Initialement pensée par Alain Senderens, puis par Guy Savoy, la carte des Mama Shelter a été fortement marquée par les recettes de grand-mère, type coquillettes au jambon. Désormais, Loïc Sohnlen met en œuvre une cuisine de brasserie, marquée par les influences méditerranéennes de l’hôtel marseillais. « A mes débuts, je n’étais pas habitué à cette cuisine et j’ai beaucoup appris en lisant Otto Lenghi. Finalement, je nourris une vraie passion pour la cuisine méditerranéenne qui s’avère assez limpide : on suit les produits, les saisons et on veille aux harmonies. Je l’avoue, j’aime cette cuisine autant que celle de mon enfance et avoir quitté la Franche-Comté pour travailler ici, c’est mon eldorado ».
Pour l’apéro ? « De la bière ou du vin blanc, j’adore l’Alsace. Et en rouge, les Côtes-Rôtie » Un cadeau ? « Pour mon anniversaire, j’ai eu une place pour le concert de Bruce Dickinson, le chanteur d’Iron Maiden »

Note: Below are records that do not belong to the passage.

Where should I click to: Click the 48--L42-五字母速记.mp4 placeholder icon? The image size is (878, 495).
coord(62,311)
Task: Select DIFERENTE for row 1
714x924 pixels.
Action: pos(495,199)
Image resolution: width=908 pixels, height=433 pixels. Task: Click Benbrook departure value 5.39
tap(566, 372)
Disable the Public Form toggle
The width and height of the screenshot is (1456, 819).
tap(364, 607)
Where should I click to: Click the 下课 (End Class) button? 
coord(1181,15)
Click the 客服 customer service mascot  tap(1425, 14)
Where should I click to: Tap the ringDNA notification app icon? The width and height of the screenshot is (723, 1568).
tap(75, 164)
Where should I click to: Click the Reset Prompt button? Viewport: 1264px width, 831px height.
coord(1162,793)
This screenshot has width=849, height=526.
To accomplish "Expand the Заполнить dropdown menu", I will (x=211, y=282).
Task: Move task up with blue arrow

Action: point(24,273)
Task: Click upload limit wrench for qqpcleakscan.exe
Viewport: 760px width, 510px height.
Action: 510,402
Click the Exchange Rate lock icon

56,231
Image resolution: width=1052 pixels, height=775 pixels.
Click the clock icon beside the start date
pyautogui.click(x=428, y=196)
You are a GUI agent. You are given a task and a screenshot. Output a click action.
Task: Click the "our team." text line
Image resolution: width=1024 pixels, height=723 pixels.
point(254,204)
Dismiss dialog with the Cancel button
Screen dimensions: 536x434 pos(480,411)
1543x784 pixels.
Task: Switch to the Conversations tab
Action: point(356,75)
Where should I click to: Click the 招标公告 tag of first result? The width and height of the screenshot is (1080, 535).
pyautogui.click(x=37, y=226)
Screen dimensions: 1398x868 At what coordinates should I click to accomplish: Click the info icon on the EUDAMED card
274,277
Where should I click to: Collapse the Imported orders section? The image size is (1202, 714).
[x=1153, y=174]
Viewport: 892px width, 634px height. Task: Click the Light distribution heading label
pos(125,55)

Loïc Sohnlen est un solitaire, un isolé dans le métier car, considère-t-il, « à trop regarder ce qui se fait, on risque de se laisser influencer. C’est plus le travail et les assiettes que j’apprécie que la personnalité et le caractère d’un chef ». Un sagittaire finalement très attaché à son équipe, avec laquelle il partage tout : – Avec moi, il n’y a pas de recettes secrètes ». Et comment définir une assiette réussie ? « Elle doit mettre en œuvre des produits simples, lisibles et compréhensibles. Quand un client fait goûter à un autre alors je peux dire que c’est gagné », sourit Loïc Sohnlen.
Mama Shelter, 64, rue de la Loubière, Marseille 6e arr. ; infos au 04 84 35 20 00. Midi, 19 et 22 €. Carte 30-40 €.